5. Opportunity for better destination management
According to a recent survey from the Adventure Travel Trade Association,currently ‘tourism boards are primarily supporting the local industry through open communication, and by providing tools, resources and information to help members weather the crisis’. This is an opportunity for the newly-created DMOs in Georgia to step up their efforts in order to do so.
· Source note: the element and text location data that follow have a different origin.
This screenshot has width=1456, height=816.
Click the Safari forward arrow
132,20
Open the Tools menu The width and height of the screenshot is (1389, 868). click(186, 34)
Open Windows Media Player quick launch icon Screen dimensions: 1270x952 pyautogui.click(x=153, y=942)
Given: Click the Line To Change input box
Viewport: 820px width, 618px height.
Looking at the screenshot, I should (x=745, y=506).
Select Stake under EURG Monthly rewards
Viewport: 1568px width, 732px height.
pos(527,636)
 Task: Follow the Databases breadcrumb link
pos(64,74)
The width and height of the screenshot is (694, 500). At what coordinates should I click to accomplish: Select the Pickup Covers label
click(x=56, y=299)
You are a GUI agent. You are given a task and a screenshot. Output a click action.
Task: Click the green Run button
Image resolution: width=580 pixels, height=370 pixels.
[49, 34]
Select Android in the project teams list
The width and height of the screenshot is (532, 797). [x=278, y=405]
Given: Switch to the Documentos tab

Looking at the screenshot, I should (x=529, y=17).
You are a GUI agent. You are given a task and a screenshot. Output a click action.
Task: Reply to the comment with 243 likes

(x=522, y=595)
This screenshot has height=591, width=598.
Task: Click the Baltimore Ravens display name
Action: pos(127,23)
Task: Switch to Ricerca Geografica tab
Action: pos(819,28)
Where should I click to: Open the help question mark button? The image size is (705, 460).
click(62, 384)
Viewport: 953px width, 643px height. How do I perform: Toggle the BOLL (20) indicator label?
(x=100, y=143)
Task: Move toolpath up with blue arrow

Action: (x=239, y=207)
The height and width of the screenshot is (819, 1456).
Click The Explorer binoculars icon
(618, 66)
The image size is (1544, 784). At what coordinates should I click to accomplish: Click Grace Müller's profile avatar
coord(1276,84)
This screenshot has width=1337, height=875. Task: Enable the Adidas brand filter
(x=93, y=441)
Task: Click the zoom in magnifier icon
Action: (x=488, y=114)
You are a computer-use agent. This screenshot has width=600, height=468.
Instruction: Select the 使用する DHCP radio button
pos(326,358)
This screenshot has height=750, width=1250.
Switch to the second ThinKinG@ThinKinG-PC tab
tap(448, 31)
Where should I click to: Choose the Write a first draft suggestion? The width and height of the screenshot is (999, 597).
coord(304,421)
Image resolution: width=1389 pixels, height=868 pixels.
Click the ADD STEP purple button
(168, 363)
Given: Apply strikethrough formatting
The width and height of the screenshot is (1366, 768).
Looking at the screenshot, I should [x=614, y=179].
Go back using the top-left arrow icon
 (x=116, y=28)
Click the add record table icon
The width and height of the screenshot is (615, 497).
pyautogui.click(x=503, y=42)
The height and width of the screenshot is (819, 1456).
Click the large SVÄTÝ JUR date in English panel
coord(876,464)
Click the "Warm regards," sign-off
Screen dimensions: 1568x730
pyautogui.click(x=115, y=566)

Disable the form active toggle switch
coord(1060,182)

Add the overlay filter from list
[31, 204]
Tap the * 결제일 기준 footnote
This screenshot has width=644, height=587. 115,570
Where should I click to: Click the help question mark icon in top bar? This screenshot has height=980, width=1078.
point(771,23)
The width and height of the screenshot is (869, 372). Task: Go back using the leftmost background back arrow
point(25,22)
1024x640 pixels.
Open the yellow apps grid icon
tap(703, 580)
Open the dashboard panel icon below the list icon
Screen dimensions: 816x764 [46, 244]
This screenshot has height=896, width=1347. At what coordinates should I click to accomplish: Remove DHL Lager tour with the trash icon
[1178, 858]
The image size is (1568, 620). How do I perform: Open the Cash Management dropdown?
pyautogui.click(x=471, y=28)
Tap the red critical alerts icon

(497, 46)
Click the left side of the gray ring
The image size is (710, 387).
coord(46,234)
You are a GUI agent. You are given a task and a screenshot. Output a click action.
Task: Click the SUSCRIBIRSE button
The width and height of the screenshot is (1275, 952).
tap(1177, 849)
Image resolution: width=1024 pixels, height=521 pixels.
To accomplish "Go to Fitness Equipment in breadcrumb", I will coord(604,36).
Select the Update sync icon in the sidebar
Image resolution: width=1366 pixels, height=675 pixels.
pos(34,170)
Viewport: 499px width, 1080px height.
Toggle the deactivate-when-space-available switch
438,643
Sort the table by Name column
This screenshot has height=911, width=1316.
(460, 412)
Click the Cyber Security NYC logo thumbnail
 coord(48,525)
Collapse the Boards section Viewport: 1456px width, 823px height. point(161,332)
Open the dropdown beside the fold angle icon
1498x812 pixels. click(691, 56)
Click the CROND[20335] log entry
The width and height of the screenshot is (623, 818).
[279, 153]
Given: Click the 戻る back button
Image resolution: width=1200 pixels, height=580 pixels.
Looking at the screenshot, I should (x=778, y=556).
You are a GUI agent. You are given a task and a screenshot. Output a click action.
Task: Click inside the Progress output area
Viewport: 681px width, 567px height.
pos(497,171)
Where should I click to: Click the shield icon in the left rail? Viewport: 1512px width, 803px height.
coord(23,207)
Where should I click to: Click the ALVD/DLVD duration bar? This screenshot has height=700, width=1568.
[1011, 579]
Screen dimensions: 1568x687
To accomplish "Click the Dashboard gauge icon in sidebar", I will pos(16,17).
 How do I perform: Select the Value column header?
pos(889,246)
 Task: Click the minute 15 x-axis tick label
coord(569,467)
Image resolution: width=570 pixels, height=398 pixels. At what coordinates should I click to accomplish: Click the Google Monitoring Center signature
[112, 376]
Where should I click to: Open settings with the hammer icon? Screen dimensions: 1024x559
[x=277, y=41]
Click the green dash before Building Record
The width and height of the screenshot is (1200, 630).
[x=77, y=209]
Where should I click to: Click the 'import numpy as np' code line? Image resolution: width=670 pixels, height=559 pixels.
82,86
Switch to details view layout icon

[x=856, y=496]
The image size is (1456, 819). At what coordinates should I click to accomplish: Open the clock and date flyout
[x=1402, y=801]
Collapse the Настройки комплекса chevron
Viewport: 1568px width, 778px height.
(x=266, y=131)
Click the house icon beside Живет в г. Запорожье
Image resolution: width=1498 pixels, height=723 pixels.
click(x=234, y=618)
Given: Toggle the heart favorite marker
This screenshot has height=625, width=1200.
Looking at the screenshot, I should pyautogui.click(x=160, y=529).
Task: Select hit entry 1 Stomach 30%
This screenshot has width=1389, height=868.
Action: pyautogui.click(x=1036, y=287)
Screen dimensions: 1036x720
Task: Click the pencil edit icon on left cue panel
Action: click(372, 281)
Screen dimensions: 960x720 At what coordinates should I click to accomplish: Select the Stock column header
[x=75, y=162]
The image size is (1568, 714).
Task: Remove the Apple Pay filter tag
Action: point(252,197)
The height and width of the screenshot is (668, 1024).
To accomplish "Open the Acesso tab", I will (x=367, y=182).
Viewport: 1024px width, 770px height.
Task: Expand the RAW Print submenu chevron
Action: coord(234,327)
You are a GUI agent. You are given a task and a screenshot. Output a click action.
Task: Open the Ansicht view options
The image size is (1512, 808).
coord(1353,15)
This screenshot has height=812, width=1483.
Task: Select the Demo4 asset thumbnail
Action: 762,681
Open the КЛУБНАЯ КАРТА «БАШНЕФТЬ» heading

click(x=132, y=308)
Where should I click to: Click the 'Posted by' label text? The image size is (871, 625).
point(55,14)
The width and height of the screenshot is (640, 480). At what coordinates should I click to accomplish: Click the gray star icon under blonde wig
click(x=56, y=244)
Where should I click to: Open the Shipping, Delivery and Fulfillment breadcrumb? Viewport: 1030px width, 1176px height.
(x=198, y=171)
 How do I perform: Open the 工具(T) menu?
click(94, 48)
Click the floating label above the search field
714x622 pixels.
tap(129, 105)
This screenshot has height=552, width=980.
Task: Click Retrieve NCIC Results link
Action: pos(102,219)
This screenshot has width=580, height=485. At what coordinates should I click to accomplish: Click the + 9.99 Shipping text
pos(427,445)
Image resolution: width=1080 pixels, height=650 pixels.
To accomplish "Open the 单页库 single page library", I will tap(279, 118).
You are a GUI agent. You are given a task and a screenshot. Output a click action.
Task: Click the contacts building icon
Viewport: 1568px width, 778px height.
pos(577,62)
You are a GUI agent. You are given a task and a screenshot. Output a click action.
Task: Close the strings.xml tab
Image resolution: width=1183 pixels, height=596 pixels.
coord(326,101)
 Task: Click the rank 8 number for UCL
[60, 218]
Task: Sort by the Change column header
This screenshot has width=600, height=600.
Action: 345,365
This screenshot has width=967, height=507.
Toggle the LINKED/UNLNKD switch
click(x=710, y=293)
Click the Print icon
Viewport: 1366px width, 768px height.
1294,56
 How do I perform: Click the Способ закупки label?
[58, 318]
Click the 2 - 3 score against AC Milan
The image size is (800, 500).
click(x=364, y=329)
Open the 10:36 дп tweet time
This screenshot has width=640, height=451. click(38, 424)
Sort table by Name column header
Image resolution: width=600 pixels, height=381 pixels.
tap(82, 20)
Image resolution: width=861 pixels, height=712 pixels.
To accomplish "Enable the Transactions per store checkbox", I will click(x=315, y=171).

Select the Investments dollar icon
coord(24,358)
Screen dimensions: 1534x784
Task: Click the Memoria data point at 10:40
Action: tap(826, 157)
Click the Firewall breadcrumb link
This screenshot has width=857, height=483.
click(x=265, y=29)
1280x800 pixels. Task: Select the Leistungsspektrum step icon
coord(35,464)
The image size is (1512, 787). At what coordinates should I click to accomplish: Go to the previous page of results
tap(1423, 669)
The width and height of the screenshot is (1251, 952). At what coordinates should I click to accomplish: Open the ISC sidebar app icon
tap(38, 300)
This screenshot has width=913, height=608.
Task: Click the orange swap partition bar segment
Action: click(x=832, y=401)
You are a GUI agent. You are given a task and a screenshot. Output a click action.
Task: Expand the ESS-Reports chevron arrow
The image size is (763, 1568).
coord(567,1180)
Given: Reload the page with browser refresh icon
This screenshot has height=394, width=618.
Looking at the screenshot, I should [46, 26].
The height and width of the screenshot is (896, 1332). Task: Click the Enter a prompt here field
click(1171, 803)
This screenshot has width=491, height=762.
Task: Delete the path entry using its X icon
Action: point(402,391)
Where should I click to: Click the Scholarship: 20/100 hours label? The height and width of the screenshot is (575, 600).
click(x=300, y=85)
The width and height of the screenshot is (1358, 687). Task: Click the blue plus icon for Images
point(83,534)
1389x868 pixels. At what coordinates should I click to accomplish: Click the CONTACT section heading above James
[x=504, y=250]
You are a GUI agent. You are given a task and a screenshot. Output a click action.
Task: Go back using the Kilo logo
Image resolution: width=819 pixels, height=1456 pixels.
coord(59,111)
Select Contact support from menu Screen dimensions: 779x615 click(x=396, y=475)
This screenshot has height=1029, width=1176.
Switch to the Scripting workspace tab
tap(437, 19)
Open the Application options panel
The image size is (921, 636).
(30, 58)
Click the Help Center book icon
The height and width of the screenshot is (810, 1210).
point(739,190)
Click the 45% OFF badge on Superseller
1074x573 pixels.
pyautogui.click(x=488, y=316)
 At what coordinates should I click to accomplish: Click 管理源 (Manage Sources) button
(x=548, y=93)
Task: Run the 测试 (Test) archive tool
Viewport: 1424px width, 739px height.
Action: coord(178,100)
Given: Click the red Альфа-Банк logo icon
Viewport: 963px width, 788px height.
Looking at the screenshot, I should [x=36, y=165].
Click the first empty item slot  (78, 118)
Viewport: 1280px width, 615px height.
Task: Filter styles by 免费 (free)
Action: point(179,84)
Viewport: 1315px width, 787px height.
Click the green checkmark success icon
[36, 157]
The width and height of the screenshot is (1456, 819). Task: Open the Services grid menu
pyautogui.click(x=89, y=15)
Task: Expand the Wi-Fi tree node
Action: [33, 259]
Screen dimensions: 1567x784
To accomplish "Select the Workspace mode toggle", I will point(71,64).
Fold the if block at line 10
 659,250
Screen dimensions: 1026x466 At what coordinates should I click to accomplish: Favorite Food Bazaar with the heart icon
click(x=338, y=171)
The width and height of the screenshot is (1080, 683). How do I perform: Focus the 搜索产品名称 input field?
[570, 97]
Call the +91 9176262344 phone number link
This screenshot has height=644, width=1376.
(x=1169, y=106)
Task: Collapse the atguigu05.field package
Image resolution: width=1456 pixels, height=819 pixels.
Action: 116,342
However, perhaps in a few weeks time, they will have an opportunity to show leadership and expand their roles from ‘promoting communities to building communities’ (to quote Greg Oates, one of the leading experts in destination management): to develop destinations in alignment with the best interests of the community.
I can imagine that this suggestion may raise a few eyebrows – I am fully aware of the limited resources and other challenges that the DMOs face. But this article is about the opportunities to regenerate tourism, so why not aim high?
6. Opportunity to build trust with local communities
Now is the time to listen and communicate better with the local industry stakeholders and the community members. This will build much-needed trust that will bear fruit when tourists return to each destination. This is particularly important, because lack of cooperation and communication between private and public sector on planning and implementation of tourism in the regions as well as lack of trust are one of the key challenges in tourism development in the Caucasus . To quote Jeremy Sampson again: ‘Communities belong at the center of tourism. Now, we can make a choice to put them at the heart of recovery planning.’
And this brings me to not only an opportunity but an urgent necessity that any recovery efforts and any transformation will not be possible without:
7. Opportunity to cooperate and learn from each other
As the UNWTO said in its COVID-19 impact assessment, tourism is resilient but ‘this crisis is like no other and requires strong and coordinated action ‘. Any long-term plan for recovery and for building a more resilient, more sustainable tourism industry in Georgia will require a coordinated approach and cooperation with a wide range of stakeholders: government, business, academics, SMEs, communities. Not only within Georgia, but also from stakeholders outside.
The opportunity to transform and regenerate the Georgian tourism based on that wide cooperation is now, and cannot be wasted.